A thing I’m going to attempt to abandon entirely is the cloud of self judgement that surrounded so many things. What if when I say “sorry we can’t afford that this month” it is a statement of fact instead of the beginning of an emotional guilt spiral about how I’ve failed in my role as steward of finances. What if I say “sorry I can’t do that” without the massive spiral of social guilt at telling a friend no. What if I just do (or don’t do) tasks without carrying a cloud of anxiety about each one. What if I put down the extra pencils and trust that I put one in my bag or that a friend will have one for me if I didn’t.
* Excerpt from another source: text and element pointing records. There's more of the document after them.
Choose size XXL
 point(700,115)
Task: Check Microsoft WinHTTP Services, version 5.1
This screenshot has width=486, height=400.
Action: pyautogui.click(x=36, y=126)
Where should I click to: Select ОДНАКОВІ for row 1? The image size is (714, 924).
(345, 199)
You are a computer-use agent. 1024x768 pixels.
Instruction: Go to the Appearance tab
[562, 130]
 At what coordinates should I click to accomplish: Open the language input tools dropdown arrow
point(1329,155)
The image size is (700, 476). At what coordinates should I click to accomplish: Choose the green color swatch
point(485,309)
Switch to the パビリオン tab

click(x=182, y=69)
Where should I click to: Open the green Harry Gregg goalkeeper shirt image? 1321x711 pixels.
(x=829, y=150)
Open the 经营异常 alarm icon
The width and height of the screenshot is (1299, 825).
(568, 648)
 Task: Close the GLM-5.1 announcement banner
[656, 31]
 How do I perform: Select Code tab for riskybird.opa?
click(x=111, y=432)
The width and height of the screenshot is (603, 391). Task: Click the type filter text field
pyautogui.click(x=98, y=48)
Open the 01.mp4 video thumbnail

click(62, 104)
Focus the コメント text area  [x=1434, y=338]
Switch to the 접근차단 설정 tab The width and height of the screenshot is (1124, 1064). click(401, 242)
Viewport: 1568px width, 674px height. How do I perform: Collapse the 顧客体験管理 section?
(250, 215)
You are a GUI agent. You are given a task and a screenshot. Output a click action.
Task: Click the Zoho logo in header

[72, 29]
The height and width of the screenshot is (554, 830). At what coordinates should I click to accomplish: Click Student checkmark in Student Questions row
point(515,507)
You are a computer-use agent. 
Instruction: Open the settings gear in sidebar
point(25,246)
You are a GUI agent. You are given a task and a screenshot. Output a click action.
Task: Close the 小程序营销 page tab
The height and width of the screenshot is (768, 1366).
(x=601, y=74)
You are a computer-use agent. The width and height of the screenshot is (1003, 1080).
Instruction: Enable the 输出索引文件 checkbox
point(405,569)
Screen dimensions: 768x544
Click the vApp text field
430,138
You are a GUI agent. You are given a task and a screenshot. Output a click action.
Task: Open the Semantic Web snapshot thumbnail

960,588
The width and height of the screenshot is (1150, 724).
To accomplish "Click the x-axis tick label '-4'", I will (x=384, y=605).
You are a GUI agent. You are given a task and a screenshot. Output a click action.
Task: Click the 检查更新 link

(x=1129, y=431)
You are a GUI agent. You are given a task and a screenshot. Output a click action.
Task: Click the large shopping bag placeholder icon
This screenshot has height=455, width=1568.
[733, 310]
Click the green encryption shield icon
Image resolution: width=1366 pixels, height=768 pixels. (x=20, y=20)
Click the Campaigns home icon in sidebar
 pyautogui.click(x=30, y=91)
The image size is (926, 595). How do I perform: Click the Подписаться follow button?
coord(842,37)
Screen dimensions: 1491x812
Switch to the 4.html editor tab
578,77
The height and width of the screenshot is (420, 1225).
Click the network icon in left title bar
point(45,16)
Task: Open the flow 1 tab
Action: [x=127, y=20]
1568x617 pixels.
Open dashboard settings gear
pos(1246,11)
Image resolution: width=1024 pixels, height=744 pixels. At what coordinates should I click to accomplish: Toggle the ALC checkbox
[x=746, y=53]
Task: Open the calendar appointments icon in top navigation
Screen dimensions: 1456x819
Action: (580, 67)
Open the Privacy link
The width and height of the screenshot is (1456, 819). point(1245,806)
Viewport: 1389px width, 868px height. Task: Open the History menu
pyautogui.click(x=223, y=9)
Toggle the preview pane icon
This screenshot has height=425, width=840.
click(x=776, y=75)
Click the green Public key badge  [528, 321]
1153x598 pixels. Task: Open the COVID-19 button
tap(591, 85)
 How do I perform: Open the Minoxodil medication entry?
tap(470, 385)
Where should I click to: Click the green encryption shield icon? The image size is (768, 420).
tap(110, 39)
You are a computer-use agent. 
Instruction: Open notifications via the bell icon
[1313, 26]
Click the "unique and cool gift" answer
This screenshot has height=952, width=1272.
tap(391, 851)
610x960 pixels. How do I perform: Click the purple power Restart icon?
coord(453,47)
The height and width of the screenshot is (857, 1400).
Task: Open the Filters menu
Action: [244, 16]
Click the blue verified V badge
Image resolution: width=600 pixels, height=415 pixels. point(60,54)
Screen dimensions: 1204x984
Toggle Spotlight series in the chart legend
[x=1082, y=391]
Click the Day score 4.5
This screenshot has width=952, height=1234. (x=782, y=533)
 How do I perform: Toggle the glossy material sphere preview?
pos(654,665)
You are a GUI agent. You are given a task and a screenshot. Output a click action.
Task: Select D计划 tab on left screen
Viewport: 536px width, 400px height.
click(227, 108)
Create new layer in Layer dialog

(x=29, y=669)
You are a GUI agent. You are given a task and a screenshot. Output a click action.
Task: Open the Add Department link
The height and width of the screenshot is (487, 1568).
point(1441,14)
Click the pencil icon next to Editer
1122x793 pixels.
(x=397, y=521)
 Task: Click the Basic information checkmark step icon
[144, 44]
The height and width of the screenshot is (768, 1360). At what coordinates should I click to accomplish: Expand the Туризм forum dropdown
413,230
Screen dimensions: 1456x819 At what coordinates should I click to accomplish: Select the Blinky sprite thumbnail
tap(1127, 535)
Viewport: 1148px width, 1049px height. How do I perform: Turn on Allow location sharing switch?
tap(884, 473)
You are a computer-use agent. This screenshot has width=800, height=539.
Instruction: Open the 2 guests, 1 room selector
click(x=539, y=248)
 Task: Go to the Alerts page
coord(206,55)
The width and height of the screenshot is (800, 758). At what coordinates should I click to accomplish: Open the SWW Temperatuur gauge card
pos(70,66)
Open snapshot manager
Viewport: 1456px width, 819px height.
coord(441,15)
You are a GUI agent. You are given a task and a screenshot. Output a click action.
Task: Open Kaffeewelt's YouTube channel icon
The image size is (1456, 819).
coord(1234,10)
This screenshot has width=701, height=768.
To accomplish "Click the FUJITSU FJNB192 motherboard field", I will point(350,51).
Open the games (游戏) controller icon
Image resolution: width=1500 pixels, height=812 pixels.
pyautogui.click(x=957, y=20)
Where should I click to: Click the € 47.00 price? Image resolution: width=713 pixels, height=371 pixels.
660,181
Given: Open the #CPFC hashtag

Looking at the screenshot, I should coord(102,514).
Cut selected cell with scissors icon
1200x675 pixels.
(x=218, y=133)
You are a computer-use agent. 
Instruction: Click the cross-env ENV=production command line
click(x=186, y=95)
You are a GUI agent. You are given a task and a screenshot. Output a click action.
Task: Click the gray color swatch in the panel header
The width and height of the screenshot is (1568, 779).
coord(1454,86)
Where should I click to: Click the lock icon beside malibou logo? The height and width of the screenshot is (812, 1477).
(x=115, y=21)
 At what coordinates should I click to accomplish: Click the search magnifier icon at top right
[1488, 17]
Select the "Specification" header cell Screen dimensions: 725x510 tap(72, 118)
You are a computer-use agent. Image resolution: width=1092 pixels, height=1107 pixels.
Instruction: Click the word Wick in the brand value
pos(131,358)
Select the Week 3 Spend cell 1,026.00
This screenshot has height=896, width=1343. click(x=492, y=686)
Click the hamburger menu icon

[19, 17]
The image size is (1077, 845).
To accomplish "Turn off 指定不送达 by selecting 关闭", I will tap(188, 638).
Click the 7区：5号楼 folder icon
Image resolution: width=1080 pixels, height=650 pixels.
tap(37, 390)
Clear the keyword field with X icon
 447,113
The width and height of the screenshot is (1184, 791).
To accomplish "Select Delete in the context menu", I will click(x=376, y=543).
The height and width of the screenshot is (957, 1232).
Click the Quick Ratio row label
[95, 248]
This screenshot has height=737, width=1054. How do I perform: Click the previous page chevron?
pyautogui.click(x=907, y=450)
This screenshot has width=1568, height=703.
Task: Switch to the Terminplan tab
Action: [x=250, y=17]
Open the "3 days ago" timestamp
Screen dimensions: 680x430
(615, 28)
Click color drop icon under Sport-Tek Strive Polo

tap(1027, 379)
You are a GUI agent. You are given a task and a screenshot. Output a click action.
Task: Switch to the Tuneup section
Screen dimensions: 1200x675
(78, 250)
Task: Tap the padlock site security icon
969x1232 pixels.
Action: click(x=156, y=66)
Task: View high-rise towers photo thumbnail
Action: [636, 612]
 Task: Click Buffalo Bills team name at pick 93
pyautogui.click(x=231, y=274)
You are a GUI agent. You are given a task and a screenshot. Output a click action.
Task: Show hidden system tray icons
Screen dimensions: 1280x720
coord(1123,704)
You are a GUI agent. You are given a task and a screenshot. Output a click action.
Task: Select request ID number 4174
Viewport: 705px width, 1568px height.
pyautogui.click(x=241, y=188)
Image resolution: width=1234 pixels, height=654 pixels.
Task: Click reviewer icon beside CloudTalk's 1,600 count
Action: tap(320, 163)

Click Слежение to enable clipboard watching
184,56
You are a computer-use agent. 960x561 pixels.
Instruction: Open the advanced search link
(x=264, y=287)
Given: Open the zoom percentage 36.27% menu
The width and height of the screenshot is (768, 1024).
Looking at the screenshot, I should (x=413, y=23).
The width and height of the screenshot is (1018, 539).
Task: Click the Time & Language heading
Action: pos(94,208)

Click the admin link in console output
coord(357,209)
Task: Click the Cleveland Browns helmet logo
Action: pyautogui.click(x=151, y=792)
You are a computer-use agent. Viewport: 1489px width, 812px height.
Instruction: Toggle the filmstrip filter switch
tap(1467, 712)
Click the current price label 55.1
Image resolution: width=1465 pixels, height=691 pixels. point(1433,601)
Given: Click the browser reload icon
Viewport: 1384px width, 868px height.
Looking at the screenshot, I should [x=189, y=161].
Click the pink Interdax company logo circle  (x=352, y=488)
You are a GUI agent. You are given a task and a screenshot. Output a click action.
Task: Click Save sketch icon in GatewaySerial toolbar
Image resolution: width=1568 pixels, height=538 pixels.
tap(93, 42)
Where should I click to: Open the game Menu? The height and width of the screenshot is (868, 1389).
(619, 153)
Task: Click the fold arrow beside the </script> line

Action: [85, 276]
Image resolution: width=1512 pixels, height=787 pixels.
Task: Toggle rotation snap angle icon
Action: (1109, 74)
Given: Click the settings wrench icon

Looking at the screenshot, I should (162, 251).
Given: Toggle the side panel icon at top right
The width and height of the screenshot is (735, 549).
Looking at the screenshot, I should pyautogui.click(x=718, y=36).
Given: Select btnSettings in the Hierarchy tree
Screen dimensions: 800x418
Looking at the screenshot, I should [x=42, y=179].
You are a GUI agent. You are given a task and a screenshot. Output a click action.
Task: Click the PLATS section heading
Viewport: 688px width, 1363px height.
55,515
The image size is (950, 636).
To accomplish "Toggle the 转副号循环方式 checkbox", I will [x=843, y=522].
I’ve wandered through a trail of metaphors in this post. Some of them are fighting a bit. I’ve had a theme, a flood, a soundtrack, and a bag. I suppose those are a lot to juggle in a single post, but it’s been that kind of year. The artistic thing to do would be to wander backwards along the same trail, collecting and connecting them as I go. If I could connect all the dots and land this neatly, that would be very satisfying both for me and possibly for you. But 2023 has been messy. It defies my attempts to entrap it inside a single metaphor. (I didn’t even deploy the one where I talk about how I want the story of next year to not be stress-themed.) So I’m going to let all the metaphors stand as they are, each expressing a different aspect of the meaning I’m trying to convey.
Standing here on the edge between last year and new year, it feels like I can make the new year different. Better. Not all at once, but day by day I can choose to set down old coping strategies and pick better ones. Day by day I can craft a year with less disaster clean up, brighter music, a lighter load, and a more hopeful story. The year just passed was a hard year, but I feel ready for the next one.